SUPPLIED MATERIAL –
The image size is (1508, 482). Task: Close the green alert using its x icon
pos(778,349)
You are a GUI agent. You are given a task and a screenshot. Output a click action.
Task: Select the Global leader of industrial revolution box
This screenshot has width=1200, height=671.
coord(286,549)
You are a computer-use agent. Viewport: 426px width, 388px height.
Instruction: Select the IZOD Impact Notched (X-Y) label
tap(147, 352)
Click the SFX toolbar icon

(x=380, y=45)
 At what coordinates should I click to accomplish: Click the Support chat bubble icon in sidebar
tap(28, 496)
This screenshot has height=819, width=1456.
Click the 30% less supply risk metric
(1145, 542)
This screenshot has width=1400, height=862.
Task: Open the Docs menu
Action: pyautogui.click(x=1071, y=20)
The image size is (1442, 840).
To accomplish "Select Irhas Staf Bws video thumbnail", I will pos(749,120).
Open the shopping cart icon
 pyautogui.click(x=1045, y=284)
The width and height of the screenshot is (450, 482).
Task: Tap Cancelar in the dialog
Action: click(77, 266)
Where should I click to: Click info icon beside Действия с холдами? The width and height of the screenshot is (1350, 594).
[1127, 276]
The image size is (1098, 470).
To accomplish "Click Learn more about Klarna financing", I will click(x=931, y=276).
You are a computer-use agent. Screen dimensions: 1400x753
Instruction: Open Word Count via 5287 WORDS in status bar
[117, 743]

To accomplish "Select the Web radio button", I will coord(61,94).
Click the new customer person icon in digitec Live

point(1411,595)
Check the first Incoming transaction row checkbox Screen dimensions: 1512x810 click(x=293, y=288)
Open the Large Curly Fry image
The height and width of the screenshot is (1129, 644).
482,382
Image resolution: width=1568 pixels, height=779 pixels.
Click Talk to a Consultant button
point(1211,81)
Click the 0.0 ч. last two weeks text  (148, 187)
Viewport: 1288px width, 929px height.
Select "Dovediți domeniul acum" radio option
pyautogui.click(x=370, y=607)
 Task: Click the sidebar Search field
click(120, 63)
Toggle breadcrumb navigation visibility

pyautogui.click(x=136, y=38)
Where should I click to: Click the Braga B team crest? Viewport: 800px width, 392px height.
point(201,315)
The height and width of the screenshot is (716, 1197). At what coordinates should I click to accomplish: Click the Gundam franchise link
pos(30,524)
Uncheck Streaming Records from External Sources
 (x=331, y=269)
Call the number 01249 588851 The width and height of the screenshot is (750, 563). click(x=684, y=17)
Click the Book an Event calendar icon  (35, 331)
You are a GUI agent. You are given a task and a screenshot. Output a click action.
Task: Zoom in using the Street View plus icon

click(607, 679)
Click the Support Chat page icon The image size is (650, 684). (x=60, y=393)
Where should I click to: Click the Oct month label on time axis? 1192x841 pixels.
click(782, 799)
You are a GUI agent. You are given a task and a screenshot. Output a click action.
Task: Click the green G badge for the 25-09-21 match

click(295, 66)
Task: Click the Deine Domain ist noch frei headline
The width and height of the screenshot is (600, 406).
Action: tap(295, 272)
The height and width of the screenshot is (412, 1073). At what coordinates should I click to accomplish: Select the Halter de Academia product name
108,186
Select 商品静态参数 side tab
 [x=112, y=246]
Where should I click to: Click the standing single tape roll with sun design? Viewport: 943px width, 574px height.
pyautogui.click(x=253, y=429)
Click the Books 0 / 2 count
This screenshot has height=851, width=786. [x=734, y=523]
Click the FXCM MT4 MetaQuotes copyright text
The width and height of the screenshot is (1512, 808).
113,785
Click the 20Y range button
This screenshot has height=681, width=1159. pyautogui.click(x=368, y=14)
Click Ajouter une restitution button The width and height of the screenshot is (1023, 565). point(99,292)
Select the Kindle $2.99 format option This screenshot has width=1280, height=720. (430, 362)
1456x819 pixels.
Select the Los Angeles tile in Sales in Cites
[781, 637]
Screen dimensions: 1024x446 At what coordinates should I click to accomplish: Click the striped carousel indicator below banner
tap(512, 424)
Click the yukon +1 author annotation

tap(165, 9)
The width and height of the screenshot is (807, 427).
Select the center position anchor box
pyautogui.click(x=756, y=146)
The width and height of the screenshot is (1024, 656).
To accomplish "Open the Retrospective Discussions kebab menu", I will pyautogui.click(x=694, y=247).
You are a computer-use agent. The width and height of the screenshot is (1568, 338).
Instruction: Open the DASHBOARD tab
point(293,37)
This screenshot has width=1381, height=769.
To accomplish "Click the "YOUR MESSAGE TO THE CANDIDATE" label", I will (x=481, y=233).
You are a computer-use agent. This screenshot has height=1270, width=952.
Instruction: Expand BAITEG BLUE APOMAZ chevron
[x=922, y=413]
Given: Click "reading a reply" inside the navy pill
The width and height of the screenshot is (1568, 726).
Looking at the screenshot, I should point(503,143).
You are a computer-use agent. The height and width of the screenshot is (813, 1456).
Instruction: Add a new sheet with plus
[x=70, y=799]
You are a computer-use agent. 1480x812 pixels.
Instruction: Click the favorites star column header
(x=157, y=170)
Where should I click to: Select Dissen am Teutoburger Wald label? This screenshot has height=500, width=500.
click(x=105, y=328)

GIVEN REQUEST – Reproduce the material above with every instance of "computer-use agent" changed to "desktop automation agent", leaving everything else untouched.

WRITTEN RESPONSE –
The image size is (1508, 482). Task: Close the green alert using its x icon
pos(778,349)
You are a GUI agent. You are given a task and a screenshot. Output a click action.
Task: Select the Global leader of industrial revolution box
This screenshot has width=1200, height=671.
coord(286,549)
You are a desktop automation agent. Viewport: 426px width, 388px height.
Instruction: Select the IZOD Impact Notched (X-Y) label
tap(147, 352)
Click the SFX toolbar icon

(x=380, y=45)
 At what coordinates should I click to accomplish: Click the Support chat bubble icon in sidebar
tap(28, 496)
This screenshot has height=819, width=1456.
Click the 30% less supply risk metric
(1145, 542)
This screenshot has width=1400, height=862.
Task: Open the Docs menu
Action: pyautogui.click(x=1071, y=20)
The image size is (1442, 840).
To accomplish "Select Irhas Staf Bws video thumbnail", I will pos(749,120).
Open the shopping cart icon
 pyautogui.click(x=1045, y=284)
The width and height of the screenshot is (450, 482).
Task: Tap Cancelar in the dialog
Action: click(77, 266)
Where should I click to: Click info icon beside Действия с холдами? The width and height of the screenshot is (1350, 594).
[1127, 276]
The image size is (1098, 470).
To accomplish "Click Learn more about Klarna financing", I will click(x=931, y=276).
You are a desktop automation agent. Screen dimensions: 1400x753
Instruction: Open Word Count via 5287 WORDS in status bar
[117, 743]

To accomplish "Select the Web radio button", I will coord(61,94).
Click the new customer person icon in digitec Live

point(1411,595)
Check the first Incoming transaction row checkbox Screen dimensions: 1512x810 click(x=293, y=288)
Open the Large Curly Fry image
The height and width of the screenshot is (1129, 644).
482,382
Image resolution: width=1568 pixels, height=779 pixels.
Click Talk to a Consultant button
point(1211,81)
Click the 0.0 ч. last two weeks text  (148, 187)
Viewport: 1288px width, 929px height.
Select "Dovediți domeniul acum" radio option
pyautogui.click(x=370, y=607)
 Task: Click the sidebar Search field
click(120, 63)
Toggle breadcrumb navigation visibility

pyautogui.click(x=136, y=38)
Where should I click to: Click the Braga B team crest? Viewport: 800px width, 392px height.
point(201,315)
The height and width of the screenshot is (716, 1197). At what coordinates should I click to accomplish: Click the Gundam franchise link
pos(30,524)
Uncheck Streaming Records from External Sources
 (x=331, y=269)
Call the number 01249 588851 The width and height of the screenshot is (750, 563). click(x=684, y=17)
Click the Book an Event calendar icon  (35, 331)
You are a GUI agent. You are given a task and a screenshot. Output a click action.
Task: Zoom in using the Street View plus icon

click(607, 679)
Click the Support Chat page icon The image size is (650, 684). (x=60, y=393)
Where should I click to: Click the Oct month label on time axis? 1192x841 pixels.
click(782, 799)
You are a GUI agent. You are given a task and a screenshot. Output a click action.
Task: Click the green G badge for the 25-09-21 match

click(295, 66)
Task: Click the Deine Domain ist noch frei headline
The width and height of the screenshot is (600, 406).
Action: tap(295, 272)
The height and width of the screenshot is (412, 1073). At what coordinates should I click to accomplish: Select the Halter de Academia product name
108,186
Select 商品静态参数 side tab
 [x=112, y=246]
Where should I click to: Click the standing single tape roll with sun design? Viewport: 943px width, 574px height.
pyautogui.click(x=253, y=429)
Click the Books 0 / 2 count
This screenshot has height=851, width=786. [x=734, y=523]
Click the FXCM MT4 MetaQuotes copyright text
The width and height of the screenshot is (1512, 808).
113,785
Click the 20Y range button
This screenshot has height=681, width=1159. pyautogui.click(x=368, y=14)
Click Ajouter une restitution button The width and height of the screenshot is (1023, 565). point(99,292)
Select the Kindle $2.99 format option This screenshot has width=1280, height=720. (430, 362)
1456x819 pixels.
Select the Los Angeles tile in Sales in Cites
[781, 637]
Screen dimensions: 1024x446 At what coordinates should I click to accomplish: Click the striped carousel indicator below banner
tap(512, 424)
Click the yukon +1 author annotation

tap(165, 9)
The width and height of the screenshot is (807, 427).
Select the center position anchor box
pyautogui.click(x=756, y=146)
The width and height of the screenshot is (1024, 656).
To accomplish "Open the Retrospective Discussions kebab menu", I will pyautogui.click(x=694, y=247).
You are a desktop automation agent. The width and height of the screenshot is (1568, 338).
Instruction: Open the DASHBOARD tab
point(293,37)
This screenshot has width=1381, height=769.
To accomplish "Click the "YOUR MESSAGE TO THE CANDIDATE" label", I will (x=481, y=233).
You are a desktop automation agent. This screenshot has height=1270, width=952.
Instruction: Expand BAITEG BLUE APOMAZ chevron
[x=922, y=413]
Given: Click "reading a reply" inside the navy pill
The width and height of the screenshot is (1568, 726).
Looking at the screenshot, I should point(503,143).
You are a desktop automation agent. The height and width of the screenshot is (813, 1456).
Instruction: Add a new sheet with plus
[x=70, y=799]
You are a desktop automation agent. 1480x812 pixels.
Instruction: Click the favorites star column header
(x=157, y=170)
Where should I click to: Select Dissen am Teutoburger Wald label? This screenshot has height=500, width=500.
click(x=105, y=328)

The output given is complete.